Biological effects of molybdenum(IV) sulfide nanoparticles and microparticles in the rat after repeated intratracheal administration

Abstract

AbstractIn this study, molybdenum(IV) sulfide (MoS2) nanoparticles (97 ± 32 nm) and microparticles (1.92 ± 0.64 μm) stabilized with poly (vinylpolypyrrolidone) (PVP) were administered intratracheally to male and female rats (dose of 1.5 or 5 mg/kg bw), every 14 days for 90 days (seven administrations in total).
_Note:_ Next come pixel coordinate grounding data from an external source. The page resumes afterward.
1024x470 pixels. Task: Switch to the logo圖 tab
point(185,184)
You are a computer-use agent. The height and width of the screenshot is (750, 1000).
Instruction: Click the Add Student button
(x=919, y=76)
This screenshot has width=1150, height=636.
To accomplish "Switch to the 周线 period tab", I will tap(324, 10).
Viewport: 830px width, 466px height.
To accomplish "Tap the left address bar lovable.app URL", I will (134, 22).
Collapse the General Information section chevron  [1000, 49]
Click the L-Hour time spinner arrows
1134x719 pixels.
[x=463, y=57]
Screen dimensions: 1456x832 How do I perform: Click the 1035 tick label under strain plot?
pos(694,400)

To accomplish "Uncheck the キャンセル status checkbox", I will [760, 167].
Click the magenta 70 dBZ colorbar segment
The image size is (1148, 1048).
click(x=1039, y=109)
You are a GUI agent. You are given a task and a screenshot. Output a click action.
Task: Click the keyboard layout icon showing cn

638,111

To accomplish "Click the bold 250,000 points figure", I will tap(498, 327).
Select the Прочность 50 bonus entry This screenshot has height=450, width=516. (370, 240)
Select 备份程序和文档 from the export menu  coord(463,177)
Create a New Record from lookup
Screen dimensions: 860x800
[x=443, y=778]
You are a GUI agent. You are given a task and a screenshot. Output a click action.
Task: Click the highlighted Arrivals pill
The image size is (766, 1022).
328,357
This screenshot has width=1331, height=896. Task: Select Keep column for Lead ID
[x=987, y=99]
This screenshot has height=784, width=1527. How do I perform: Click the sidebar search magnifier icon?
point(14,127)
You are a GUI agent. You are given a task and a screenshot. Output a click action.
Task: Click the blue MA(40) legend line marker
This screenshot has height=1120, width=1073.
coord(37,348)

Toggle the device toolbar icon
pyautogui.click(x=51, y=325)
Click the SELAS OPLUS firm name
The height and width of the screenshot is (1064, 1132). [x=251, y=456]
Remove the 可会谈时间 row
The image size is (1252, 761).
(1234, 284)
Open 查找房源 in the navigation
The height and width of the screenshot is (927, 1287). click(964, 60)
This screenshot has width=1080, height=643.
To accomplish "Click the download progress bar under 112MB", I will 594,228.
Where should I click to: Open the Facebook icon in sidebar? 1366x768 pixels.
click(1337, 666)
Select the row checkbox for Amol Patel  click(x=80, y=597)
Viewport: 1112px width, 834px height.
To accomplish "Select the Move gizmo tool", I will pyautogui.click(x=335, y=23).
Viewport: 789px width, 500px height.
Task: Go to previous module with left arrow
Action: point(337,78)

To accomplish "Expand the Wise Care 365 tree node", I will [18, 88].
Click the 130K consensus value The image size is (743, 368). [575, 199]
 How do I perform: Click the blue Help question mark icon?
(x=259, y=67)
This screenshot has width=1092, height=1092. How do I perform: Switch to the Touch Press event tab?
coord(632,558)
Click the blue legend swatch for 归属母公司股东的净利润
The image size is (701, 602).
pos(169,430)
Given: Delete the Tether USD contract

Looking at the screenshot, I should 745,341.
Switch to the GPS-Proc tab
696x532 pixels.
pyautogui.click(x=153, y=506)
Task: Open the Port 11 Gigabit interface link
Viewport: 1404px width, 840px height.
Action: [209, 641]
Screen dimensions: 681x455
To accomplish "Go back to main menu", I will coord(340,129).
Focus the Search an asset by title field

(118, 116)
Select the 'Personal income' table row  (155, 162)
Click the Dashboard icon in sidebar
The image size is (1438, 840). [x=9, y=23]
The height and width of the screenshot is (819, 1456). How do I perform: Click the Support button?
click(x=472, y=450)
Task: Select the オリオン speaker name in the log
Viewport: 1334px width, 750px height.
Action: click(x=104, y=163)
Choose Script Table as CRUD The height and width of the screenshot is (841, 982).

Blood parameters were assessed during and at the end of the study (hematology, biochemistry including glucose, albumins, uric acid, urea, high density lipoprotein HDL, total cholesterol, triglycerides, aspartate transaminase, and alanine transaminase ALT). Bronchoalveolar lavage fluid (BALF) analyses included cell viability, biochemistry (total protein concentration, lactate dehydrogenase, and glutathione peroxidase activity), and cytokine levels (tumor necrosis factor α, TNF‐α, macrophage inflammatory protein 2‐alpha, MIP‐2, and cytokine‐induced neutrophil chemoattractant‐2, CINC‐2). Tissues were subjected to routine histopathological and electron microscopy (STEM) examinations. No overt signs of chronic toxicity were observed. Differential cell counts in BALF revealed no significant differences between the animal groups. An increase in MIP‐2 and a decrease in TNF‐α were observed in BALF in the exposed males. The histopathological changes in the lung evaluated according to a developed classification system (based on severity of inflammation, range 0–4, with 4 indicating the most severe changes) showed average histopathological score of 1.33 for animals exposed to nanoparticles and microparticles at the lower dose, 1.72 after exposure to nanoparticles at the higher dose, and 2.83 for animals exposed to microparticles at the higher dose. In summary, it was shown that nanosized and microsized MoS2 can trigger dose‐dependent inflammatory reactions in the lungs of rats after multiple intratracheal instillation irrespective of the animal sex. Some evidence indicates a higher lung pro‐inflammatory potential of the microform.